Giardini in autunno, film autoriale dall'umorismo mordace e grottesco, ci propone una riflessione sul reale valore del'avere e dell'esercitare il potere

Una strana crisi di governo

Il primo lungometraggio accreditato a Otar Iosseliani lo si data 1962: Avril. Sono i tempi della nouvelle vague, che il regista georgiano vive a migliaia di chilometri di distanza, il che non impediscono tuttavia che nel clima ribelle e rivoluzionario del cinema dei giovani turchi cresca e si formi. Tanto che, nel 1976, lasciando la madrepatria, Iosseliani sceglie proprio la Francia per continuare a girare.
Autore sicuramente difficile, poco noto al grande pubblico, ma amatissimo dalla critica, tanto da guadagnare nel corso degli anni ben un riconoscimento a Berlino, due a Cannes, e tre a Venezia, Iosseliani torna dietro la macchina da presa cinque anni dopo Lunedì mattina, film che si aggiudicò per l'appunto l'Orso d'Argento in terra tedesca.

Nel suo ritorno nelle sale (in concomitanza con un'altra kermesse festivaliera, questa volta quella di Roma), sceglie la cifra di un minimalismo un po' grottesco nel delineare la figura di un ministro, intuibilmente dell'economia o dell'agricoltura, nelle sue azioni quotidiane, che viene costretto a lasciare il potere e ritorna a vivere una sgangherata vita adolescenziale tra sigarette, birrerie e vecchie amanti.
Tutto nel film concorre all'offrire una prospettiva vetriolesca e mordace della realtà. Iosseliani fa ballare i suoi attori sul filo del nonsense, in una pazza corsa al riferimento più strano, alla situazione più assurda.
Non c'è gratuità nelle forzature dello script e della direzione attoriale, bensì tutto nell'opera concorre al messaggio che il suo autore vuole trasmettere. E sì, perché Giardini in autunno è inevitabilmente un film a tema, sul potere, sul suo ricaduto non tanto sociale e politico, ma su quello personale. "Il protagonista della nostra storia detiene il potere, è in una posizione invidiabile, ma viene cacciato... per sua fortuna. Siamo molto contenti per lui perché alla fine comincerà semplicemente a vivere", dice Iosseliani. Sta tutto in questa frase il senso che il regista ha voluto imprimere nel film.

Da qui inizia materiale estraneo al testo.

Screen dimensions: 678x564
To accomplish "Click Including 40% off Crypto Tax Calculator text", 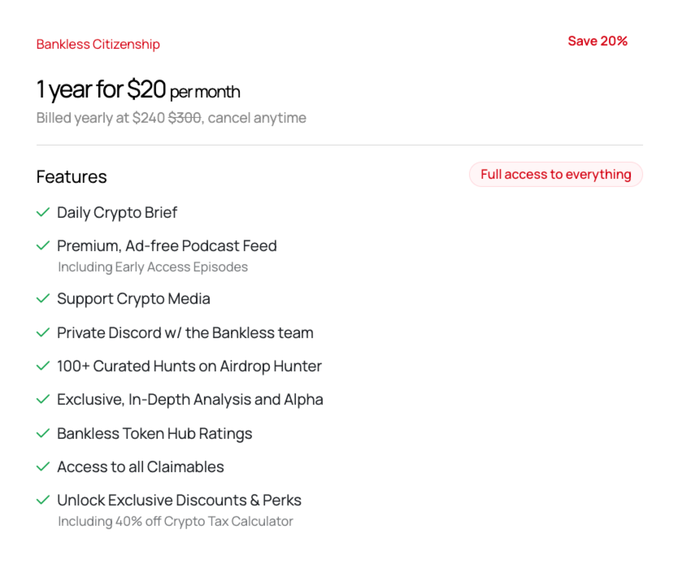I will (x=175, y=521).
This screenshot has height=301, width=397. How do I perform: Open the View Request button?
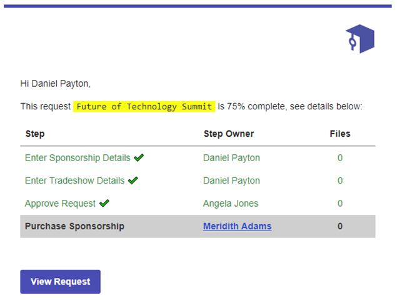(x=60, y=282)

La perdita del potere per il franco/georgiano corrisponde sì a perdita d'equilibrio, smarrimento di uno schema ordinatore all'interno del quale sistemare a puntino la propria vita. Ma il rovescio della medaglia è più brillante e prezioso: il gusto della e per la vita, il riconoscimento della preziosità dei rapporti umani, la spensieratezza di potersi fumare una Pall Mall in un giardino, in autunno ovviamente.
L'architettura del racconto si fa elemento portante del senso dell'opera. Il film scorre fluido, morbidamente pennellato da una macchina da presa che viene poco disturbata dai tagli del montaggio. L'occhio meccanico non va ad indagare fra le pieghe della scena, non ci offre particolari delle persone e delle cose. Non è un'indagine psicologica quello che interessa. Il film si eleva mantenendo un distacco dalla storia, e arrivando a parlare di amore, morte, potere, povertà, con una leggerezza sorprendente.
Il tutto è splendidamente visualizzato nel montaggio di due sequenze contrastanti. Nella prima il primo ministro maltratta la sua donna per le troppe spese. Nella seconda l'ormai ex ministro si bea di due note strimpellate al piano. Una dicotomia cercata, evidenziata brutalmente, che sarebbe stata una perfetta chiosa per il film.
Purtroppo Iosseliani si fa prendere la mano quel che basta per diventare didascalico negli ultimi venti minuti, trascinando avanti, seppur discretamente, un tema che, nel contrasto di quelle due sequenze, culmine paradigmatico di un percorso, non aveva più nulla da dire.